Les deux policiers se sont tout de suite exécutés, pendant que tous ceux qui assistaient à la scène se demandaient ce qui se passait, à commencer par le coroner et son procureur, Me François Daviault.

Pendant ce temps, on pouvait entendre des bruits stridents qui semblaient provenir de l’extérieur de la salle. Devant la confusion qui régnait, le coroner n’a eu d’autre choix que d’interrompre momentanément la séance.

Hystérique

Ces bruits, c’était les hurlements de Lillian Villanueva, étendue de tout son long au sol et plongée dans une profonde crise d’hystérie. Ses proches en pleurs qui l’entouraient tentaient tant bien que mal de la calmer, mais en vain.

Durant plusieurs minutes, elle n’a cessé de répéter le prénom de Fredy, de même que « Mon fils ! » en espagnol. La scène était à ce point troublante que même les gens se trouvant aux étages inférieurs du Palais de justice regardaient dans les airs pour savoir ce qui se passe.

Comble de l’ironie, un des premiers constables spéciaux arrivés sur les lieux a ordonné à Mme Villanueva et ses proches de circuler afin de ne pas obstruer le passage.

Un mal nécessaire

L’incident a bien sûr occupé toutes les discussions lors de la reprise de l’audience, une vingtaine de minutes plus tard. Sans surprise, les Villanueva brillaient par leur absence.

Si le coroner Perreault reconnaît que certains sujets peuvent être plus sensibles pour la famille Villanueva, il a néanmoins expliqué que « ce ne serait pas faire notre travail que de ne pas explorer dans quelle mesure Fredy Villanueva a contribué à son propre décès. »
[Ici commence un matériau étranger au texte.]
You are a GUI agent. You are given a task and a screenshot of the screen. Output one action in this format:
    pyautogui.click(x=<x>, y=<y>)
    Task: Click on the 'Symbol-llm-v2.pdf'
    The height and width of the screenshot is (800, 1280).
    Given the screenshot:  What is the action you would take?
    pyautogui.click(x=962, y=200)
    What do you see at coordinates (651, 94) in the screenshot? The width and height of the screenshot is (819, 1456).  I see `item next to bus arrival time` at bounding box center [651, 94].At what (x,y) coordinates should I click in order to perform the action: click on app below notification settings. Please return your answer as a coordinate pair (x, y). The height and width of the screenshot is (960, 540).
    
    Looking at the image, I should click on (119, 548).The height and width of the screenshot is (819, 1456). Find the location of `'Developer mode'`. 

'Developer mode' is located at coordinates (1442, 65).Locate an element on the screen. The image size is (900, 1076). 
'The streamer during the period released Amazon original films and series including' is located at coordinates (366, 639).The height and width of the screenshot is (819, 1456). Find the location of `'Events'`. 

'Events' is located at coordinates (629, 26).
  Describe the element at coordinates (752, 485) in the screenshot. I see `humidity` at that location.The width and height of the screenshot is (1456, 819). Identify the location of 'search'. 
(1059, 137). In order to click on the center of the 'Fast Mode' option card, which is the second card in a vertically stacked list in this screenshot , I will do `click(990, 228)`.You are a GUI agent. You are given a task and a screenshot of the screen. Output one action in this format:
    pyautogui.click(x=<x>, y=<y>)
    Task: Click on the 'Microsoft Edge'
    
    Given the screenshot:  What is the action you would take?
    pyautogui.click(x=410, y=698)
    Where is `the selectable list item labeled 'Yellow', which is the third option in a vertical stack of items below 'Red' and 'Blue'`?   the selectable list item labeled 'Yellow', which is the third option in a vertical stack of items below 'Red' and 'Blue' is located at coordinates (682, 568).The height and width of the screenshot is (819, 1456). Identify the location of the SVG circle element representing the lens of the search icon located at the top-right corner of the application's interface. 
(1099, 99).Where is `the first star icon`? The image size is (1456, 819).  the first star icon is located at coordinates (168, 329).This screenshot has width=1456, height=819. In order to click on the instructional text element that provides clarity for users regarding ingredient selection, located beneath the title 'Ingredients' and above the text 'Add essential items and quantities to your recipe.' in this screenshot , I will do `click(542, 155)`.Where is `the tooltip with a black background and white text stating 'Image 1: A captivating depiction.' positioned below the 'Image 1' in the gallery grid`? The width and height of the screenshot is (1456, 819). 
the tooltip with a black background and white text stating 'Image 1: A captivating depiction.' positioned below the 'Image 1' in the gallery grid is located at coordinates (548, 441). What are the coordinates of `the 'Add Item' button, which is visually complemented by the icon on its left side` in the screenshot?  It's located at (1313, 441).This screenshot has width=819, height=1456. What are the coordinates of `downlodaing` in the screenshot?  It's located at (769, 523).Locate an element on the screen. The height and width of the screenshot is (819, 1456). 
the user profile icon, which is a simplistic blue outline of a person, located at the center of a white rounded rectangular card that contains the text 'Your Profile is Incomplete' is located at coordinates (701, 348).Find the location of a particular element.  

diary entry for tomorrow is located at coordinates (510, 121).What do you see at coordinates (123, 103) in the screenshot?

En dépit des événements survenus à l’extérieur, le coroner a salué la conduite « impeccable » des Villanueva dans la salle. Il a cependant qualifié d’« inacceptable » la conduite des gardes du corps des policiers Lapointe et Pilotte.

Le coroner a finalement décidé de suspendre la séance pour le reste de la journée.

Malgré le brouhaha, l’avocat de Jean-Loup Lapointe, Me Pierre Dupras, a soutenu que le représentant de la Ville de Montréal et du SPVM « a exposé avec doigté un fait brutal. »

Pour sa part, l’avocat de la famille, Me Peter Georges Louis, a indiqué qu’il avait été « personnellement et professionnellement » touché par les remarques de Me Boisvert, soulignant que « le forum pour faire ces remarques n’est pas le bon. »

Fait à noter, Me Boisvert était introuvable au sortir de la salle d’audience.

L’enquête reprendra donc jeudi, avec l’agent Lapointe qui témoignera pour une neuvième journée.